EXERCISE DESCRIPTION - One part of the entries below is wanted: the lines from the one containing "RGB 7_7_14 (1490, 251)" through the one containing "Doprava a poštovné (1310, 74)". Write those out exactly and nothing else.

════════════════════

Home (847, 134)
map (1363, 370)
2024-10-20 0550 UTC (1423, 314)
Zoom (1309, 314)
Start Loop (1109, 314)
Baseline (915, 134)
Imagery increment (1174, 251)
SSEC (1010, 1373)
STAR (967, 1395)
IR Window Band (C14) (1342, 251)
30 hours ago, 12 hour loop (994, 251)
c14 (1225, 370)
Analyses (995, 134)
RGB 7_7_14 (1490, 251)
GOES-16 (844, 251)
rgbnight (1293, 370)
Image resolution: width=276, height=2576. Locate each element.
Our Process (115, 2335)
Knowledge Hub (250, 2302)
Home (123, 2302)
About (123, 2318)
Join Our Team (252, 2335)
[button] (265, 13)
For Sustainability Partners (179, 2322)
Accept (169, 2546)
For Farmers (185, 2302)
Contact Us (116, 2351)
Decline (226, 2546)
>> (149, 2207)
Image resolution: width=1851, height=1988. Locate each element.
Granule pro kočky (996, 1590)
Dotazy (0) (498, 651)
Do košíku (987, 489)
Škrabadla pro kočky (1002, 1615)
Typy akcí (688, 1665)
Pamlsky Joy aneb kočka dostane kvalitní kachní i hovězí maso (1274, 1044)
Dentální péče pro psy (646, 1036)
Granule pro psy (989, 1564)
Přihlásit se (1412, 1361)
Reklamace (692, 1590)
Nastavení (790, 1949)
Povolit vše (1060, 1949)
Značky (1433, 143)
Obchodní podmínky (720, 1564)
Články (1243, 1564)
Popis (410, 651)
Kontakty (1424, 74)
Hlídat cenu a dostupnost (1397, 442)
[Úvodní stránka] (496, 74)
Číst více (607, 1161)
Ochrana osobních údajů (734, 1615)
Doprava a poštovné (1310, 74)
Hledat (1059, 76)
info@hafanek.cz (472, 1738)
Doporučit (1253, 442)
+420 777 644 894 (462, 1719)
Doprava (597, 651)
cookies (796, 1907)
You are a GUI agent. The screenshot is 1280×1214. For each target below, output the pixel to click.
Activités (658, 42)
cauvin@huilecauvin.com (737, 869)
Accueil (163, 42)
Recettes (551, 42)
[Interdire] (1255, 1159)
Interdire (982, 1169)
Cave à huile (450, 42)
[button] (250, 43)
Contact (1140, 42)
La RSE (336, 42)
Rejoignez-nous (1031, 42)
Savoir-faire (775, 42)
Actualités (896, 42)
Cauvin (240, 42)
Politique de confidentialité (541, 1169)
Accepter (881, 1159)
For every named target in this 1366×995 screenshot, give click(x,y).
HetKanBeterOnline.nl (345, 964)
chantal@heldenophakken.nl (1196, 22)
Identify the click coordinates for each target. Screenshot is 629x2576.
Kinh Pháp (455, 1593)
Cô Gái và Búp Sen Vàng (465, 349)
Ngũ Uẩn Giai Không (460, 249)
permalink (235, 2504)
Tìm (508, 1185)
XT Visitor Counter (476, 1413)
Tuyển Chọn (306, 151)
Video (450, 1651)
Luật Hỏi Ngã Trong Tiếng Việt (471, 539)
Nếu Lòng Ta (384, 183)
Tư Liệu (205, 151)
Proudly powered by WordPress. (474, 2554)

════════════════════

FINISHED EXERCISE -
RGB 7_7_14 (1490, 251)
GOES-16 (844, 251)
rgbnight (1293, 370)
Image resolution: width=276, height=2576. Locate each element.
Our Process (115, 2335)
Knowledge Hub (250, 2302)
Home (123, 2302)
About (123, 2318)
Join Our Team (252, 2335)
[button] (265, 13)
For Sustainability Partners (179, 2322)
Accept (169, 2546)
For Farmers (185, 2302)
Contact Us (116, 2351)
Decline (226, 2546)
>> (149, 2207)
Image resolution: width=1851, height=1988. Locate each element.
Granule pro kočky (996, 1590)
Dotazy (0) (498, 651)
Do košíku (987, 489)
Škrabadla pro kočky (1002, 1615)
Typy akcí (688, 1665)
Pamlsky Joy aneb kočka dostane kvalitní kachní i hovězí maso (1274, 1044)
Dentální péče pro psy (646, 1036)
Granule pro psy (989, 1564)
Přihlásit se (1412, 1361)
Reklamace (692, 1590)
Nastavení (790, 1949)
Povolit vše (1060, 1949)
Značky (1433, 143)
Obchodní podmínky (720, 1564)
Články (1243, 1564)
Popis (410, 651)
Kontakty (1424, 74)
Hlídat cenu a dostupnost (1397, 442)
[Úvodní stránka] (496, 74)
Číst více (607, 1161)
Ochrana osobních údajů (734, 1615)
Doprava a poštovné (1310, 74)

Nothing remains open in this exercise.